Er sieht mich und macht eine Andeutung zur Umarmung. Ich weiche aus. Die alte Unordnung ist wieder da, das Knäuel von Ahnungen und Ängsten. Seine offenen Arme, meine Angst vor Vereinnahmung. Ach nein: Mein Ergetzen daran, wie seine offenen Arme einstürzen und er einen Übergang finden muss und weitermachen in seinem Stück vom großen Organisator. Rasch wendet er sich seinen Gästen zu und rasch der Parkführerin. Dann ist er wieder verschwunden. Er ist gar nicht da! - Ich meine: Was weiß ich von ihm? Was weiß er von mir? Diese Plätze haben für mich nichts Touristisches. Ich bin da gescheitert.

Durchs Grüne Gitter fuhr ich mit dem Rad zur Christuskirche. Der Kantor gab mir den Schlüssel, dass ich nach Feierabend orgeln konnte. Tagsüber hab ich die versotteten Potsdamer Kachelöfen abgerissen, für hundert Ost-Mark die Woche, in einem kleinen Handwerksbetrieb. Die Staatsbetriebe durften mich nicht einstellen. Als Ofenputzer und Orgelanfänger hab ich mich zum ersten Mal heimisch gefühlt in dieser Stadt. Weil ich endlich aus allen politischen Nötigungen gefallen war.

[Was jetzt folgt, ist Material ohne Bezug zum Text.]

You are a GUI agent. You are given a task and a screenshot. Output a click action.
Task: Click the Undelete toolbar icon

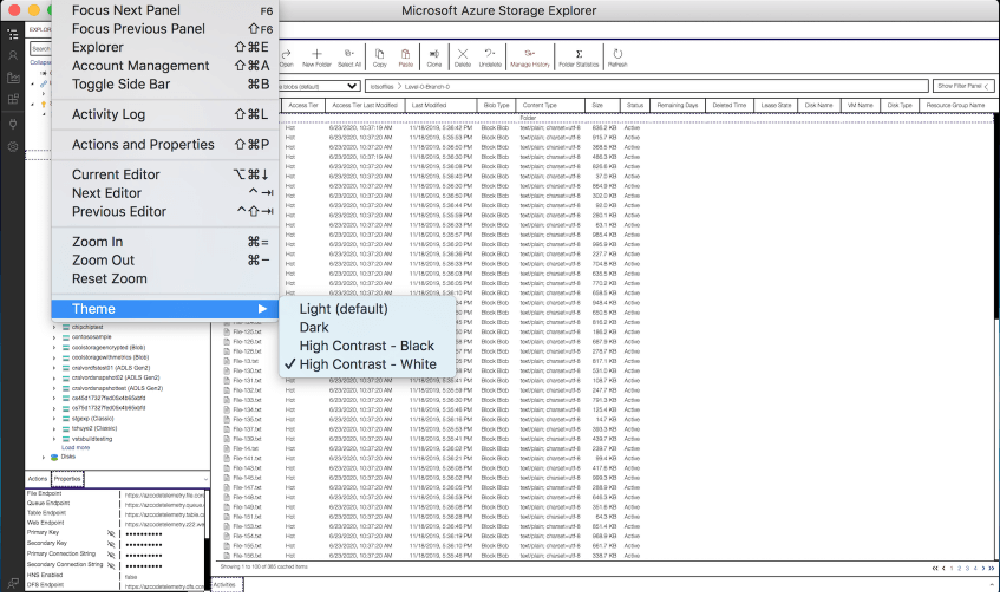[x=490, y=57]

Er war damals ein Genosse Professor und ein dem ZK unterstellter Nomenklaturkader. Er hat keine Ahnung, woran mich dieses Grüne Gitter erinnert. Und ich weiß nicht, was er da heraufbeschwören will mit seinen Reisen in Brandenburg-Preußens Historie. Mit seinem Rückgriff. Auch dem Rückgriff auf seine unternehmerische Begabung.